After playing the Los Angeles Dodgers tough in a September three-game set, the San Diego Padres had every reason to look with confidence on their postseason showdown.

At full strength, the result might have been different. But with Mike Clevinger, a crucial piece of their August trade bounty sidelined for all but one inning of the playoffs, and a bullpen approaching its limit, the Dodgers swept the Padres in the National League Division Series with relative ease.

The disappointing end to the Padres’ first October baseball since 2006, though, does not spoil a breakout season that young star Fernando Tatis Jr. sees as a harbinger of the future.

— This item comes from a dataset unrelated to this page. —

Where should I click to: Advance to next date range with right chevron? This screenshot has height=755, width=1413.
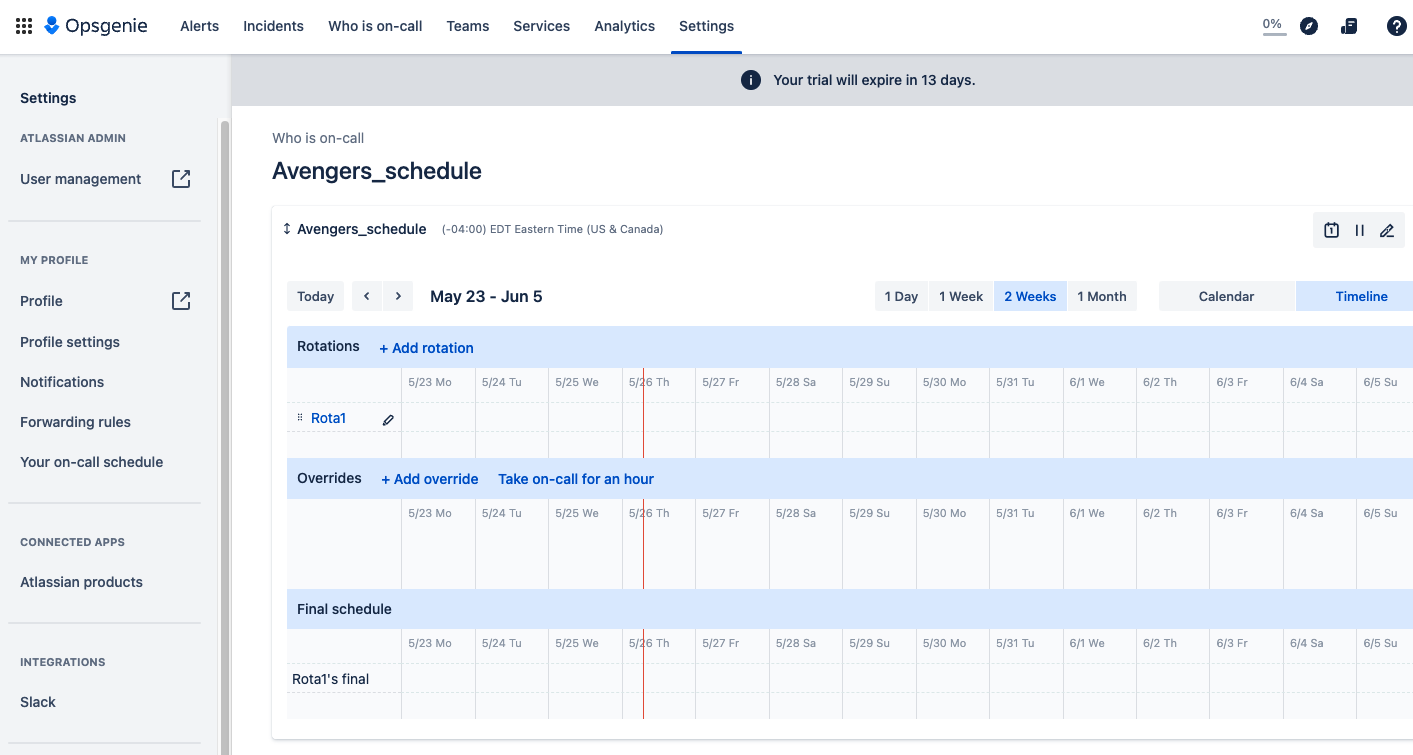click(398, 296)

“This is a special group and we know what we’re going to be capable of the next six or seven years,” he said after his team’s Game 3 NLDS defeat. “Let’s see what happens.”

Tatis emerged as the viable superstar the Padres – and the city – have dreamed of. Manny Machado, who, like Tatis, posted MVP-type numbers, enjoyed a bounce-back year. So did Wil Myers, who observers point to as a NL Comeback Player of the Year candidate.

In addition, Dinelson Lamet emerged as a special starter and Jake Cronenworth, considered a throw-in to the off-season Tommy Pham trade, put himself into the conversation for NL Rookie of the Year.

First-year manager Jayce Tingler called the progress “significant steps forward.” Yet he and the team expect more.

“We’re still not where we want to be,” he said. “We know we’ve got some work to do.”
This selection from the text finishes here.